(Saved entries)

▬▬▬▬▬▬▬▬▬▬

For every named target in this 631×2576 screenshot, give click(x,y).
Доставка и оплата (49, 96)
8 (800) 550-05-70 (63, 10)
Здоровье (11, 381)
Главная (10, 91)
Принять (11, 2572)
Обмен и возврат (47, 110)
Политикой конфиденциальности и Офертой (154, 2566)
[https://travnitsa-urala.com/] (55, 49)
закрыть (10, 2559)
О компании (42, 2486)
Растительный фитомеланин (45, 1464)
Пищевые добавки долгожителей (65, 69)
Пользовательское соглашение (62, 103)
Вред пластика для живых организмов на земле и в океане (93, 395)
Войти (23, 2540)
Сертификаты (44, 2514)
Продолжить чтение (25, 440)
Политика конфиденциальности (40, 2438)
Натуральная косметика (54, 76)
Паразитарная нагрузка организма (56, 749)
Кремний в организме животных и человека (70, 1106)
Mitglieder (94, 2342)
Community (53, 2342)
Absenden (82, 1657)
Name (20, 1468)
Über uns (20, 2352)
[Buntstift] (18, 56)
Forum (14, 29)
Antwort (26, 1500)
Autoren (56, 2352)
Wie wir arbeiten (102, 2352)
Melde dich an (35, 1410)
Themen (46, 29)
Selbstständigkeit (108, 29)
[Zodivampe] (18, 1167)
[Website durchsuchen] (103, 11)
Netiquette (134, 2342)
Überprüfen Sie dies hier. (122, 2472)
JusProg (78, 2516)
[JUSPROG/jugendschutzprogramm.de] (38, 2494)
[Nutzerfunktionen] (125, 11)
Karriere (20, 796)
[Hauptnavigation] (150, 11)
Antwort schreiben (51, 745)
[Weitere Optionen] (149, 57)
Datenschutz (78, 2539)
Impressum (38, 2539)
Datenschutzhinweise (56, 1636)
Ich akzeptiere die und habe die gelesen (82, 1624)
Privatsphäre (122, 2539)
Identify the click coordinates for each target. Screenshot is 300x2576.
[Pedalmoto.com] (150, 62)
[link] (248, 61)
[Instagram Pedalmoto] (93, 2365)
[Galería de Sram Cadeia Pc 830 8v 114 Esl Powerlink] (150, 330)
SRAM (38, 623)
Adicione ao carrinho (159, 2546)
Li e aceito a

▬▬▬▬▬▬▬▬▬▬

## REQUIRED WORK:
Nothing but the lines from the top of the entries above through the line with "Пищевые добавки долгожителей (65, 69)" should be set down, each exactly as written.

## RESULT FOR THIS TASK:
For every named target in this 631×2576 screenshot, give click(x,y).
Доставка и оплата (49, 96)
8 (800) 550-05-70 (63, 10)
Здоровье (11, 381)
Главная (10, 91)
Принять (11, 2572)
Обмен и возврат (47, 110)
Политикой конфиденциальности и Офертой (154, 2566)
[https://travnitsa-urala.com/] (55, 49)
закрыть (10, 2559)
О компании (42, 2486)
Растительный фитомеланин (45, 1464)
Пищевые добавки долгожителей (65, 69)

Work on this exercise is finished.